И Энно Клуге достает захватанный, потертый бумажник и начинает рыться в документах.

— Документы ты пока что спрячь, сынок, — отклоняет его намерение Шредер. — Успеется…

Он погружается в раздумье, и вокруг наступает тишина.

Врач, сидящий за письменным столом, начинает спешно писать. Может быть, представится возможность сунуть справку о болезни этому бедняге, которого все время трясет от новых страхов. Он жаловался на печень, ну, что ж, пусть будет печень. Времена сейчас такие, что надо помогать друг другу, если только есть к тому хоть малейшая возможность.

— Что вы, доктор, пишете? — спрашивает Шредер, внезапно пробуждаясь от раздумья.

— Историю болезни, — объясняет врач. — Я хочу использовать время, в приемной еще куча народа.

— Правильно, доктор, — говорит Шредер и встает.
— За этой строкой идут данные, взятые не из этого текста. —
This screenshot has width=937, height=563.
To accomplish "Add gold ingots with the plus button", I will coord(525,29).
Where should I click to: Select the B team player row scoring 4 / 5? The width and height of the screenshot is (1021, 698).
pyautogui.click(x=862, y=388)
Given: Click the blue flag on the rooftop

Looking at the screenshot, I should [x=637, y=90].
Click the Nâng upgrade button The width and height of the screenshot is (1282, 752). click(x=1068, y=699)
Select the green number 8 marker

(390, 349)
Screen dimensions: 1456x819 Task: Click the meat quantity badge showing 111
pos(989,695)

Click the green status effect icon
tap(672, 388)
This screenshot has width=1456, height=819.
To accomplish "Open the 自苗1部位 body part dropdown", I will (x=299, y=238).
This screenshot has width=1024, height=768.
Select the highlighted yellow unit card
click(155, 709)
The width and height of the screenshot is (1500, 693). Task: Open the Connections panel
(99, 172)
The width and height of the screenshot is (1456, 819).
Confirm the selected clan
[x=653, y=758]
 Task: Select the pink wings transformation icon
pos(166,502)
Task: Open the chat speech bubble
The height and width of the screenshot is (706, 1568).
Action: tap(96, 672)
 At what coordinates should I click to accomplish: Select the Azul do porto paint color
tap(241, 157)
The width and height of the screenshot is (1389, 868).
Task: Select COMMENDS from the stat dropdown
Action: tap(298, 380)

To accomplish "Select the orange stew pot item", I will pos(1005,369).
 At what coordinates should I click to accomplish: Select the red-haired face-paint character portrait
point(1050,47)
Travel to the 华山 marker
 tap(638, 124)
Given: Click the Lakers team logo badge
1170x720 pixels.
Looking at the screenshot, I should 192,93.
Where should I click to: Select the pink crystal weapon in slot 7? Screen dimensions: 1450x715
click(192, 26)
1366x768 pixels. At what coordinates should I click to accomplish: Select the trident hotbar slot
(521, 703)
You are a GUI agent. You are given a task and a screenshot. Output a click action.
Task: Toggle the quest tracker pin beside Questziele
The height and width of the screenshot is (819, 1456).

Решение принято. — Больше мы вас задерживать не будем. — История, рассказанная Энно Клуге, правдоподобна, по всей вероятности, это даже подлинная правда, но Шредер никак не может отделаться от ощущения, что за этой историей еще что-то кроется, арестованный чего-то не договаривает. — Ну, пойдем, сынок! Проводишь нас немножко? Нет, не до Алекса, только до нашего участка. Я охотно с тобой еще потолкую, сынок, мальчик ты бойкий, а задерживать дядю доктора дольше невежливо. — Затем он обращается к шуцману: — Наручников не надо, он и так пойдет, он у нас пай-мальчик, умник. Хейль Гитлер, господин доктор, и большое спасибо!

Они уже у самой двери, сейчас уйдут. Но тут Шредер вдруг вытаскивает из кармана открытку, открытку, написанную Квангелем, подносит ее к самому лицу Энно Клуге и строго приказывает: — Ну-ка, сынок, прочти, что здесь написано! Но только быстро, без запинок, единым духом!

Он говорит это совсем на манер полицейских…

Но уже по одному тому, как Клуге берет открытку, как он таращит глаза с бессмысленным видом, как начинает читать по складам: «Немцы, не забывайте! Началось с присоединения Австрии. Затем последовали Судеты и Чехословакия. Нападения на Польшу, Бельгию, Голландию…» — уж по одному этому сотрудник уголовного розыска почти с уверенностью может сказать: этот человек никогда не держал в руках данной открытки, никогда не читал того, что в ней написано, уж не говоря о том, что он не мог ее написать — на это у него ума нехватит.